Apr 20 2017
Software

Chrome Extensions Can Boost and Celebrate Literacy Among K–12 Students

Leveraging a popular web browser can help teachers explore and track new ways of reading.

Reading is more than a hobby or pastime. Reading is an important aspect of education that shapes kids into the students, people, professionals and lifelong learners they will become.

Today, with the ever-expanding use of technology impacting our lives, reading has not been immune. What kids read and even how they access reading material is evolving. Thanks in large part to technology, the reach of today's students to access texts extends well beyond printed books and periodicals.

In addition to consuming novels and magazines on e-readers like Kindle, they are reading (and writing) blogs and fan fiction on the web. They are skimming through thousands of words a day in text messages, on social media channels like Facebook and Instagram, and even in the comments accompanying YouTube videos.

As much as technology expands our access to reading, it can be equally disruptive in distracting us from reading. For this reason, it is important for learners and teachers alike to discover how to successfully and effectively utilize tech to further advance reading both for comprehension and critical thinking skills, as well as for the love of reading itself. There are different tools, apps and technologies available to teachers to help their students with this task.

Popular Browser Extensions Give Reading a Social Boost

With Chromebooks accounting for more than half of the education devices used in American classrooms, tools supported by Google Chrome have a lot of potential for classroom use. Experts have identified Chrome browser extensions that can do a lot for educators, but there are some extensions that can assist with student reading.

One such tool is Stackup, a free Google Chrome browser extension that allows users to get credit for time they spend reading online. Users can see their accumulated time spent reading, the sites they visit to do the reading and their percentile rank among other Stackup users.

The rankings, the levels users earn within each category and the competitive class reading challenges create a gamification feel, so reading isn’t just intrinsically motivating, it is also extrinsically rewarding.

Stackup also measures the reading grade level on any web page, allowing users to ensure they are reading appropriately leveled and challenging texts.
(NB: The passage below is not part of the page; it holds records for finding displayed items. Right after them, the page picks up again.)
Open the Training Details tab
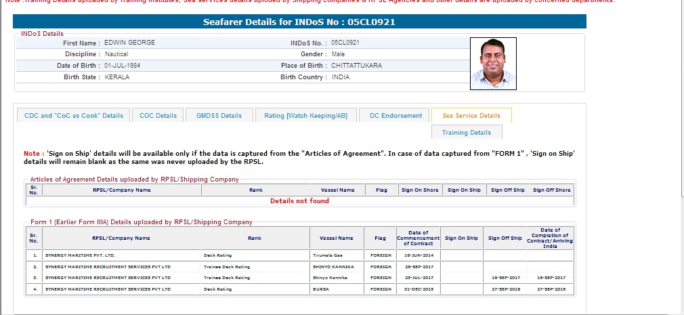684x315 pixels. [x=467, y=133]
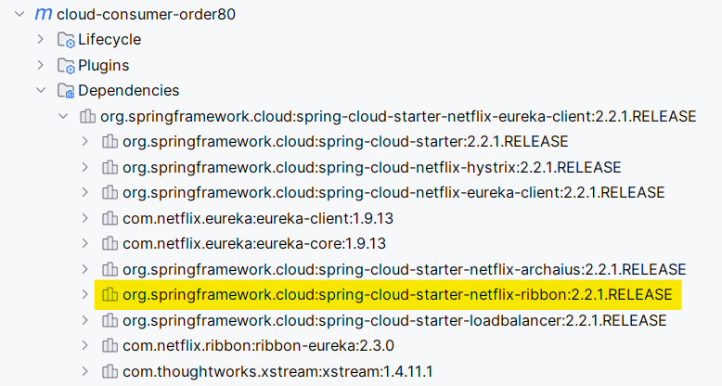Select spring-cloud-starter-loadbalancer:2.2.1.RELEASE entry
This screenshot has width=722, height=386.
coord(394,321)
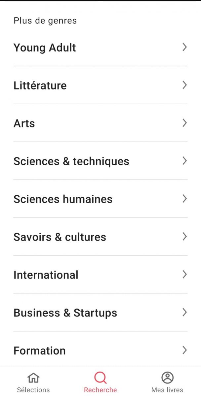201x396 pixels.
Task: Select the Sciences & techniques label
Action: [x=71, y=161]
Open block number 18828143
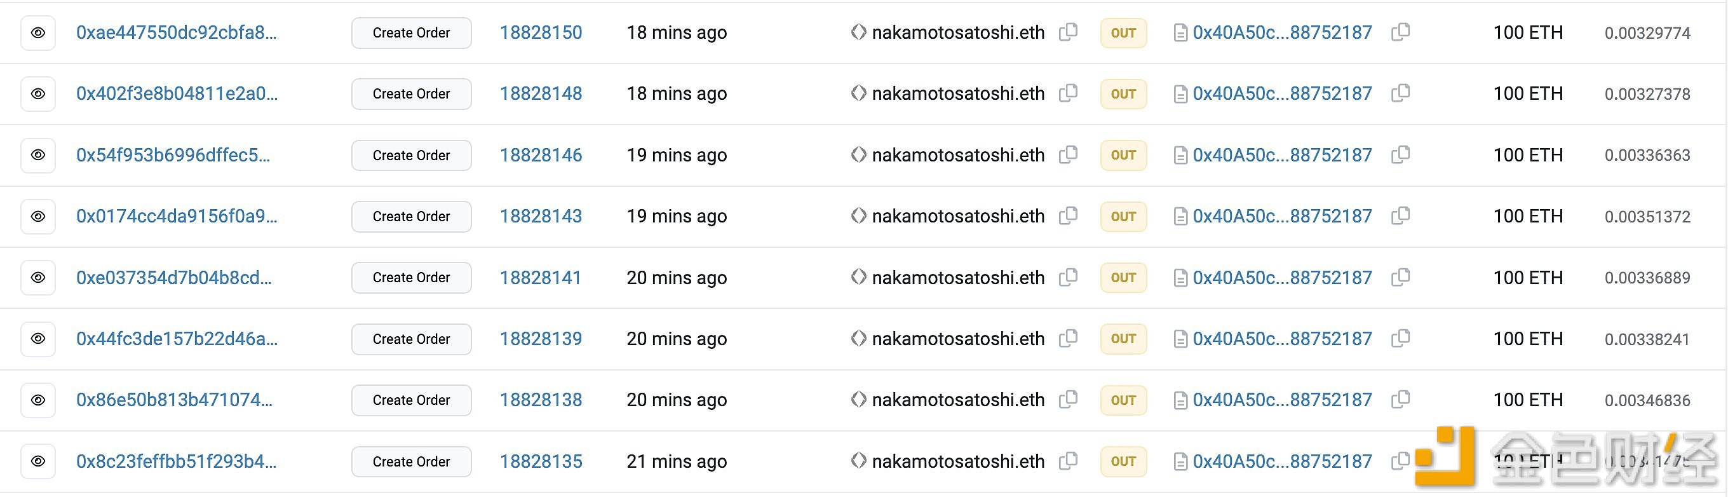The image size is (1728, 497). [x=541, y=216]
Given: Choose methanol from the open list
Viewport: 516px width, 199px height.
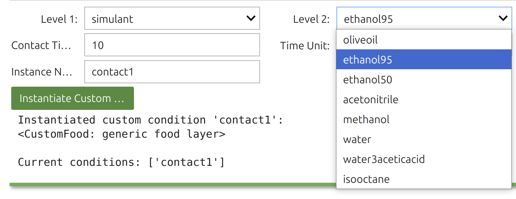Looking at the screenshot, I should pyautogui.click(x=424, y=119).
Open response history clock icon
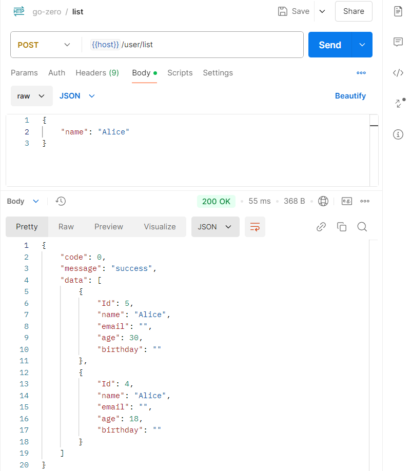 (x=61, y=201)
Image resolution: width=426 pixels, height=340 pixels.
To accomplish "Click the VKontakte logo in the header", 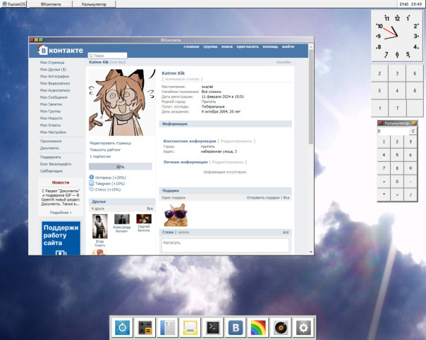I will tap(62, 51).
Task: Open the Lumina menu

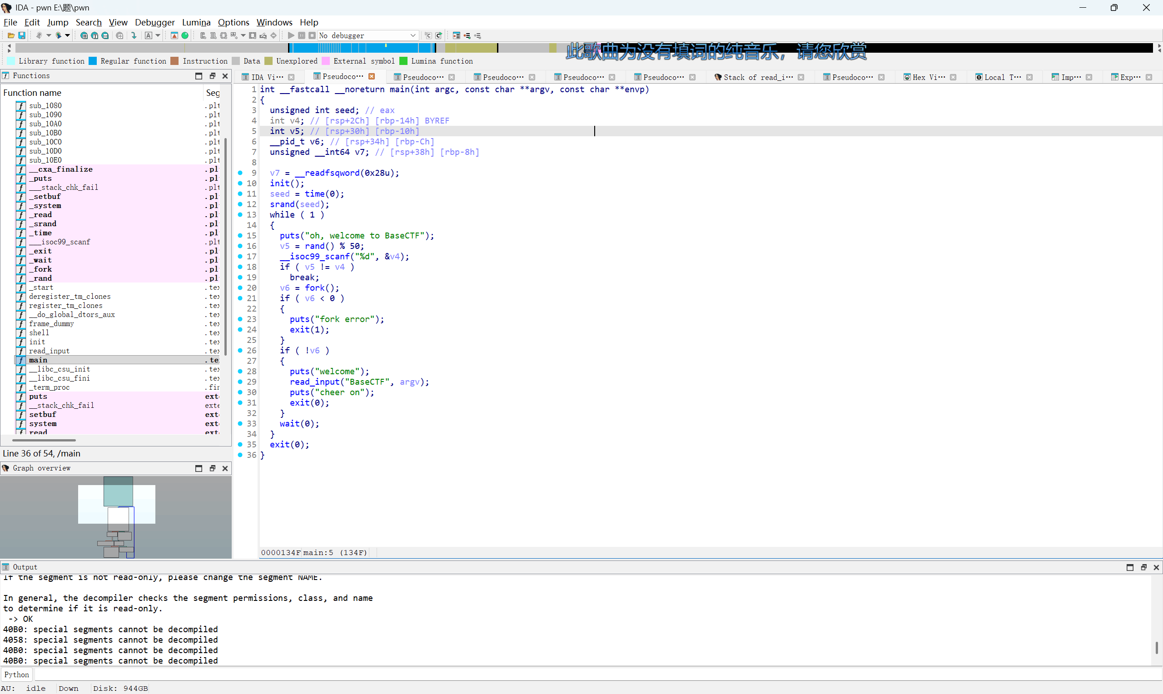Action: tap(196, 22)
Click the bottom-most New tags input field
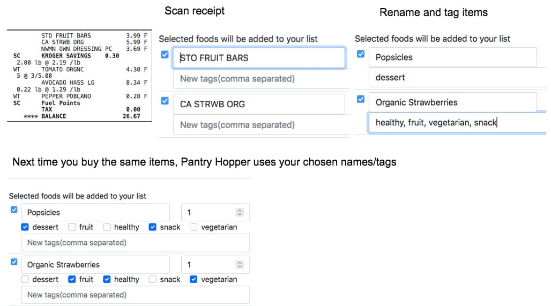This screenshot has width=551, height=306. (x=135, y=295)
For teachers, knowing the grade level of texts will help them to quickly differentiate assigned readings based on their students’ varied levels of readiness.

Another great reading tool is Hypothes.is. Also a free Chrome extension, Hypothes.is is part of a growing phenomenon called social reading. Analogous to collaborative writing — think of when our students collaborate in authoring text on a Google Docsocial reading involves the act of collaboratively reading and responding to texts. Readers highlight and annotate text and provide reactions, insights and revelations.

In addition to saving a lot of paper from becoming photocopies, the result of social-reading activities are passages that have been “uptexted” in the margins to include readers' interpretations and conversations, as well as outside links, images and other relevant media.

One of the most exciting use cases illustrating this is the initiation of “annotation flash mobs” in which students from classes in different cities converge on a given text. Within a few days, the original is transformed into a textbook-quality annotated text. The interactions that tools like Hypothes.is facilitate can be deep and powerful. By providing added meaning to texts, students are engaging in a task that can itself be more meaningful than traditional reading assignments. In the current climate of data-driven instruction and teacher evaluation, social reading also offers teachers a way to track student growth in high-level soft skills — like collaboration, analysis, synthesis and creativity — that are valued by employers but invisible on transcripts and untested by standardized assessments.